Manifestation à Moroni, le 12 avril 2018, contre la politique française de lutte contre l’immigration clandestine comorienne à Mayotte. / YOUSSOUF IBRAHIM / AFP

A une dizaine de kilomètres au sud de Moutsamoudou, capitale de l’île comorienne de Ndzouani (anciennement Anjouan), Ouani bruisse d’activité. En quelques mois, la ville est devenue la nouvelle plaque tournante de l’émigration clandestine vers l’île française voisine de Mayotte.

« On parle beaucoup de Bambao-Mtsanga ou de Domoni, mais peu de Ouani », note un ancien « rabatteur » de candidats au départ qui se présente sous le nom d’Ali Mohamed. « Pourtant, c’est aujourd’hui le premier port international pour Mayotte. » C’est là, à quelques encablures de l’aéroport de l’île, que s’élancent les fameux kwassa-kwassa, ces barques de pêche ultrarapides chargées de migrants.

L’ancien point de départ de Gaba a été délaissé, paradoxalement pour son côté isolé. « Tout attroupement en vue d’un départ, même modeste, attirait l’attention, explique Ali. Ce n’était pas discret. »

« La Boudeuse » veille au grain

Les passeurs opèrent désormais presque à découvert le long du littoral, envahi par les détritus et tout ce que la bourgade compte de déchets de plastique. Dans ce désordre de conteneurs mal alignés, une paillote défraîchie fait office d’agence de voyages et d’information. Les migrants, presque sans bagages, se fondent dans la foule des riverains jusqu’au moment d’embarquer, dans un lieu-dit un peu à l’écart, réputé plus tranquille.

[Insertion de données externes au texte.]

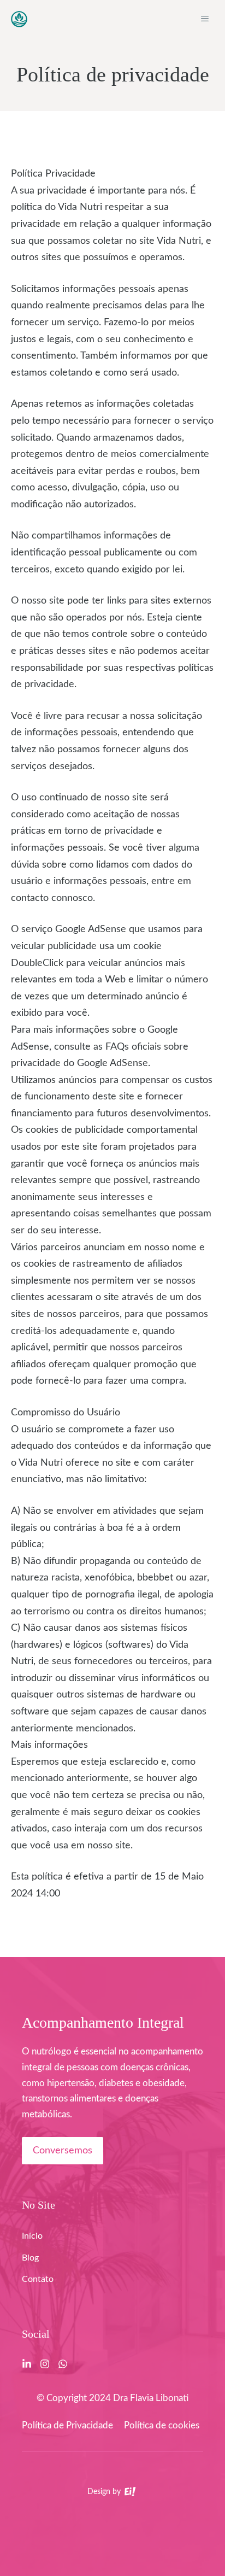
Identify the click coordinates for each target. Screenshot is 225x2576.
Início (32, 2236)
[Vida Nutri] (19, 19)
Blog (30, 2257)
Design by (105, 2492)
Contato (38, 2279)
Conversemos (62, 2151)
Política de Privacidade (67, 2425)
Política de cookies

Cet après-midi, trois barques, chargées d’une dizaine de passagers chacune, ont pris la mer presque en même temps, laissant derrière elles de longs sillons d’écume. Cap sur Mayotte, à 70 km au sud-est. « Ils ne font pas le trajet d’une seule traite, ils s’arrêtent à un point de rendez-vous pour prendre les instructions de leurs comparses à Mayotte, explique Ali. C’est là qu’ils peuvent se faire repérer. » Au large de l’île, le patrouilleur français La Boudeuse veille au grain.

L’immigration clandestine empoisonne depuis des années les relations entre la France et les Comores. Selon les autorités du département français, les étrangers représentent plus de 40 % de la population de Mayotte, et plus de la moitié sont en situation irrégulière. Chaque année, la France expulse entre 18 000 et 22 000 clandestins, originaires de toute l’Afrique, partis de l’île de Ndzouani.

A la suite d’un référendum organisé en fin d’année 1974, l’archipel des Comores (qui comprenait alors Grande Comore, Anjouan, Mohéli et Mayotte) a proclamé son indépendance de Paris en 1975, mais Mayotte a décidé de rester dans le giron de la France. Moroni revendique depuis en vain la souveraineté sur ce territoire, malgré plusieurs résolutions de l’ONU.

Entre 300 et 1 000 euros

Nouveau regain de tension cette année : Moroni a refusé de mars à novembre de réadmettre ses citoyens en situation irrégulière, considérant Mayotte comme une île comorienne. La situation s’est apaisée depuis peu.

Pour prouver sa volonté d’enrayer ce trafic, le gouvernement de Moroni a mené au début de l’année une opération, très médiatisée, de destruction des ateliers clandestins de fabrique de kwassa-kwassa. Mais celle-ci n’a perturbé qu’un temps le rythme des voyages. Et permis à Ouani de renforcer sa position de port de départ.

« On n’arrêtera jamais ces traversées, ça a toujours été comme entre nos îles », commente le passeur repenti, qui pointe « le manque de volonté » des autorités comoriennes. Mais, s’il a résisté à toutes les crises politiques entre Paris et Moroni, le commerce des clandestins rapporte aujourd’hui moins qu’il y a quelques années, remarque Ali Mohamed. « Les prix ont chuté car il y a trop de passeurs », explique-t-il.

Les tarifs par personne s’échelonnent désormais entre 1 000 euros pour les trajets sécurisés (les « jets », qui ne prennent que quelques passagers) et 300 euros dans un kwassa-kwassa surchargé, avec parfois jusqu’à 20 personnes à bord. Les risques d’être repéré et de faire naufrage sont alors beaucoup plus grands. « Le nombre des victimes est sous-évalué », affirme Ali.

Depuis 1985, on estime à près de 12 000 le nombre de personnes mortes ou disparues en tentant de rallier Mayotte. Selon les organisations humanitaires, le bras de mer qui sépare Ndzouani de l’île française serait « le plus grand cimetière marin du monde ».